## What you should do
Quote the entries word for word, from the start of the entries through the line containing "tap(504, 217)", and leave the pictures out.

## Task input
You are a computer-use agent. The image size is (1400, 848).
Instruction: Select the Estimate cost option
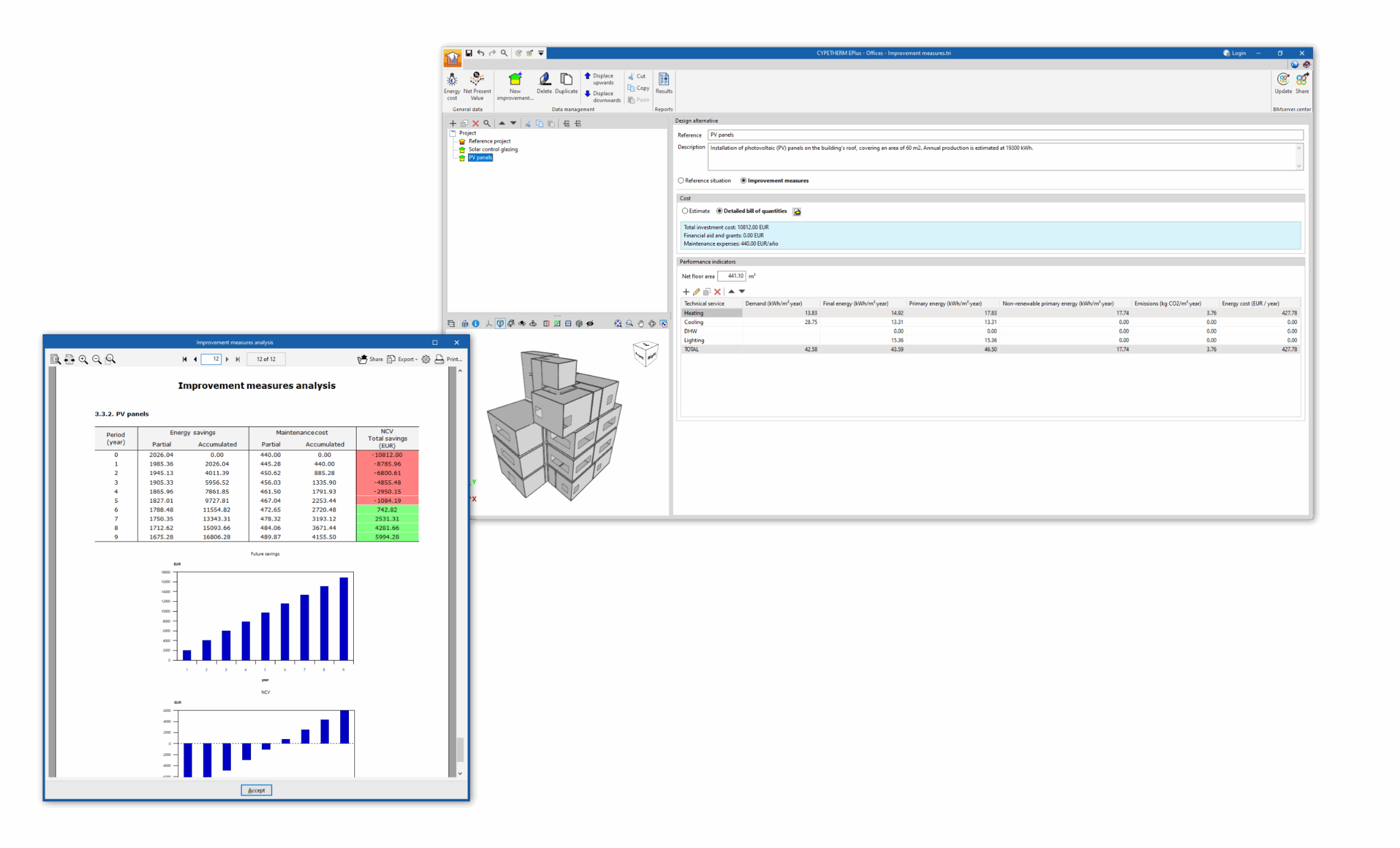click(685, 211)
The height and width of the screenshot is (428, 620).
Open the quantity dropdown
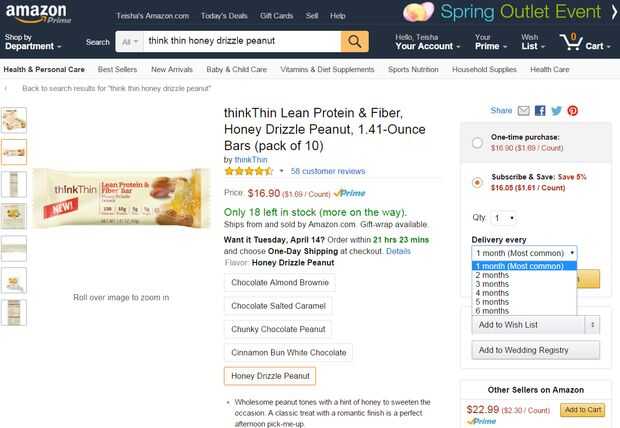tap(504, 217)
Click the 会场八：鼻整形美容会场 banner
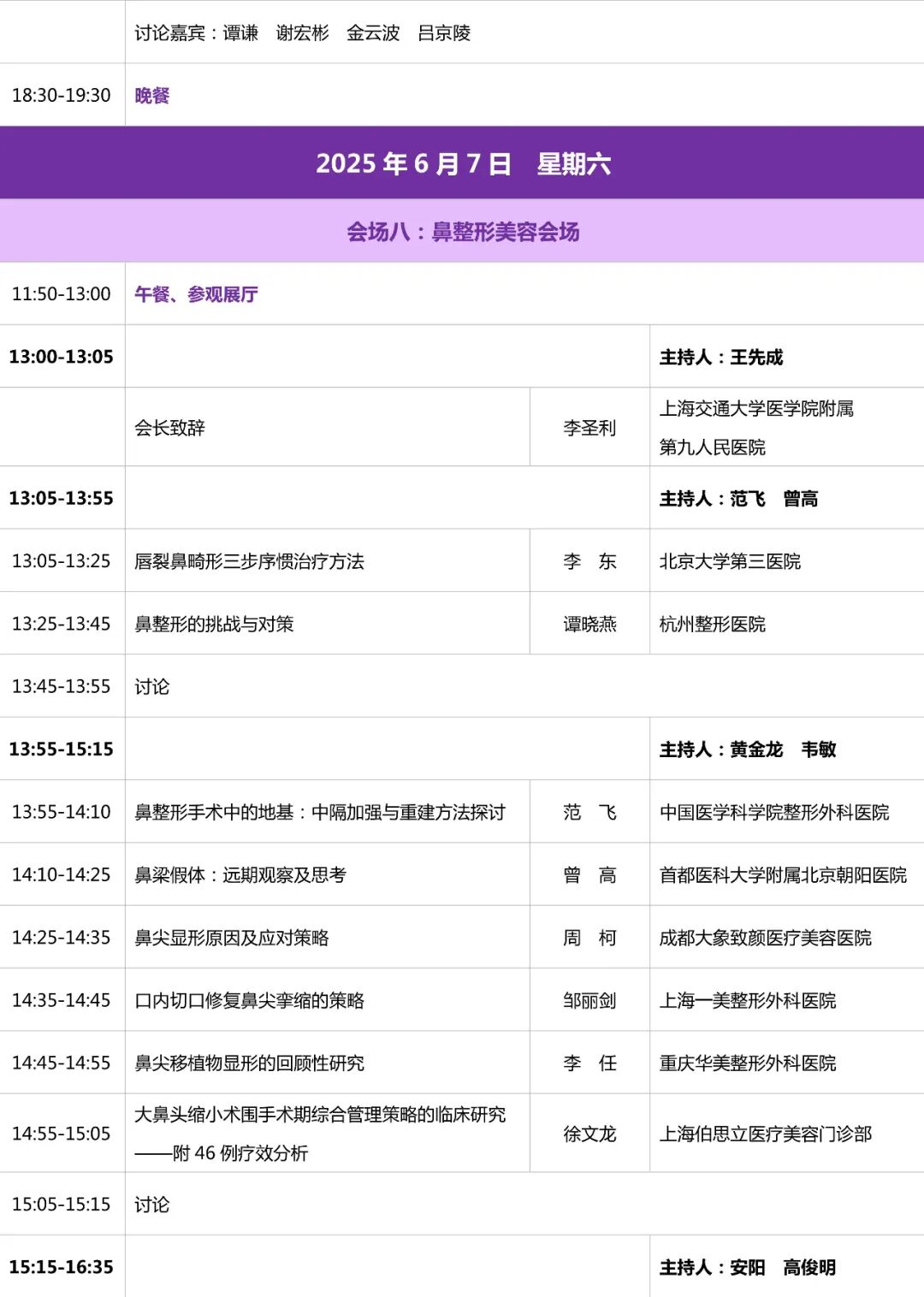Screen dimensions: 924x1297 coord(462,232)

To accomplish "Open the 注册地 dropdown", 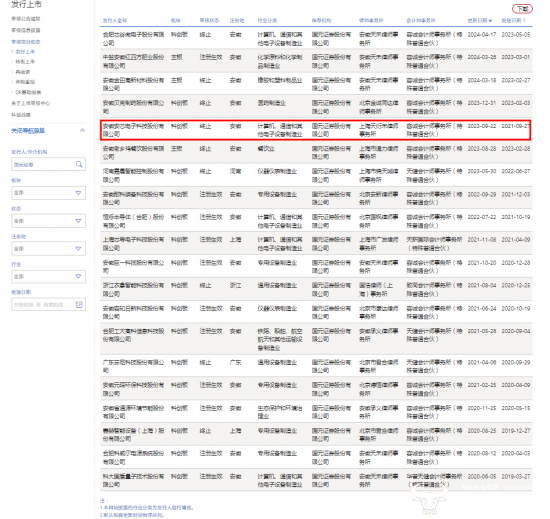I will [48, 248].
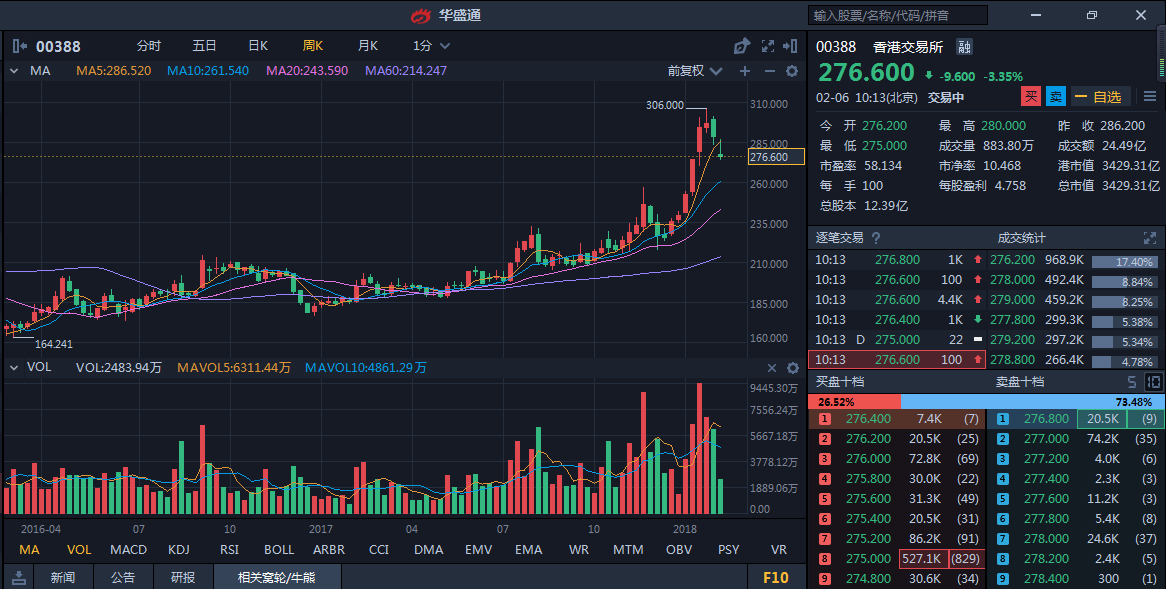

## Written answer
You are a computer-use agent. The image size is (1400, 848).
Instruction: Select the Estimate cost option
click(685, 211)
The height and width of the screenshot is (428, 620).
Open the quantity dropdown
tap(504, 217)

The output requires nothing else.